I am starting work on building a Smith Generator. Thanks to your work here, I am getting the role of Bucking Coils on the circuit. I found this link for starters, a pdf that purports to tell you how to build one:
projectavalon.net/forum4/attachment.php?attachmentid=25399
I extracted another schematic and made it an attachment below. What they do not mention anywhere in the document is that coil L2 most likely is a Bucking Coil, as you have most eloquently shown here! I guess they do say it is a "Tesla Coil". I guess that could be a Partnered Output Coil. I have seen similar schematics on youtubes by kdkinen, where he shows his replication attempts seemingly at least generating OU. His schematics I can clearly see the Partnered Output Coils. So with this understanding I think I will attempt a replication. It seems very simple. You use a 30 ma NST to get thousands of volts. The front of the the circuit as shown uses a small inverter driven by a 12v battery to get 120v AC, which is fed thru a variac to control the input voltage to the NST. The final output is supposed to be up to 8000v @ ~20A DC, as the L1/L2 is 4:1 step-up! Pretty astounding.
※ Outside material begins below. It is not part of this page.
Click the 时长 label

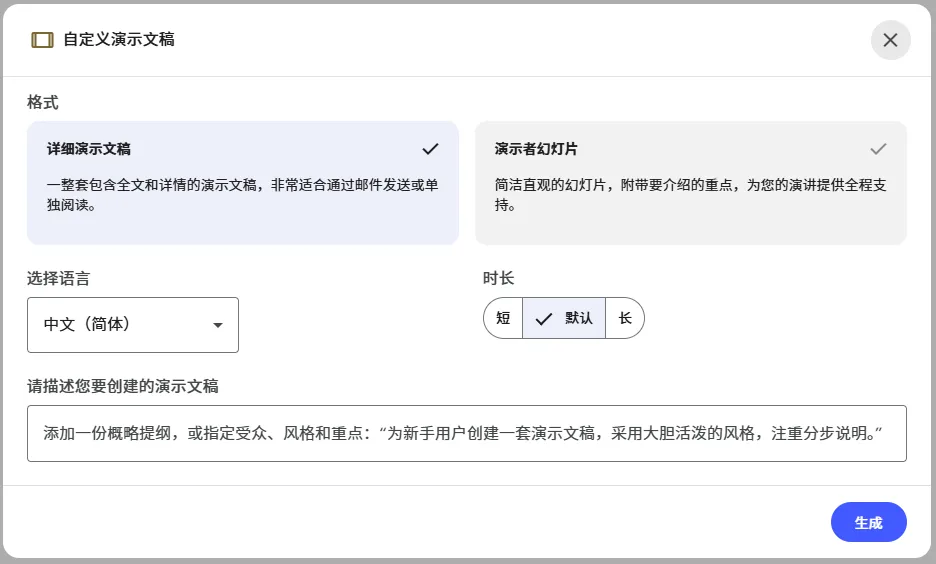pyautogui.click(x=498, y=278)
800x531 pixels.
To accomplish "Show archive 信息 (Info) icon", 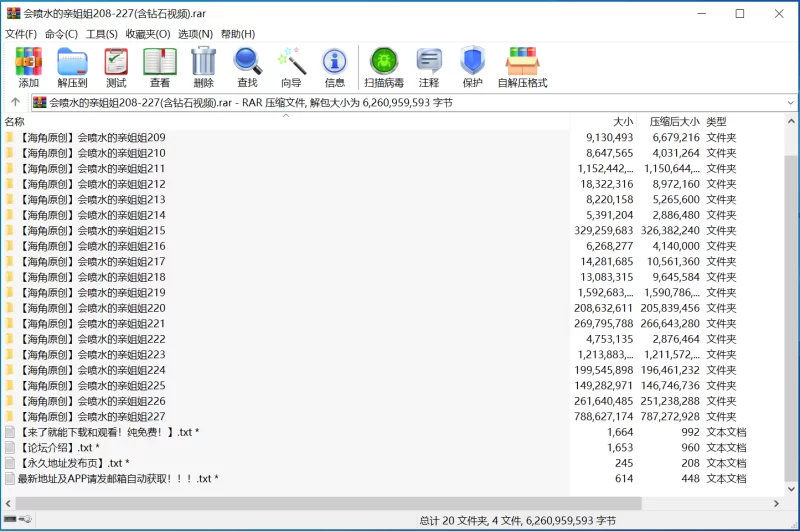I will [334, 67].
I am not going to use a battery to run an inverter to drive the system. I will just initially plug my variac into the wall. You do need a real sine wave input for this.
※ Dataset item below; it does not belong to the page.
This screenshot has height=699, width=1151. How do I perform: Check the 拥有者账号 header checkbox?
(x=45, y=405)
So the front of the circuit feeding L1 starting with the output of the NST is grounded at the center point tap of the NST. The output of the NST is rectified to extract the starting HV and then reconverted to AC with a spark gap tuned with resistors and caps to the coil L1 for about 31.5 kHZ AC .
Here is a hand drawn schematic online and in the pdf :
I got a little excited about solving the performance issues of the L1 circuit and clicked the solved button thinking it just applied to the post by Marathonman showing how Tesla built such circuits. But no, it got applied to the entire trhead, and is apparently a big database issue to correct. So please ignore the green solved check!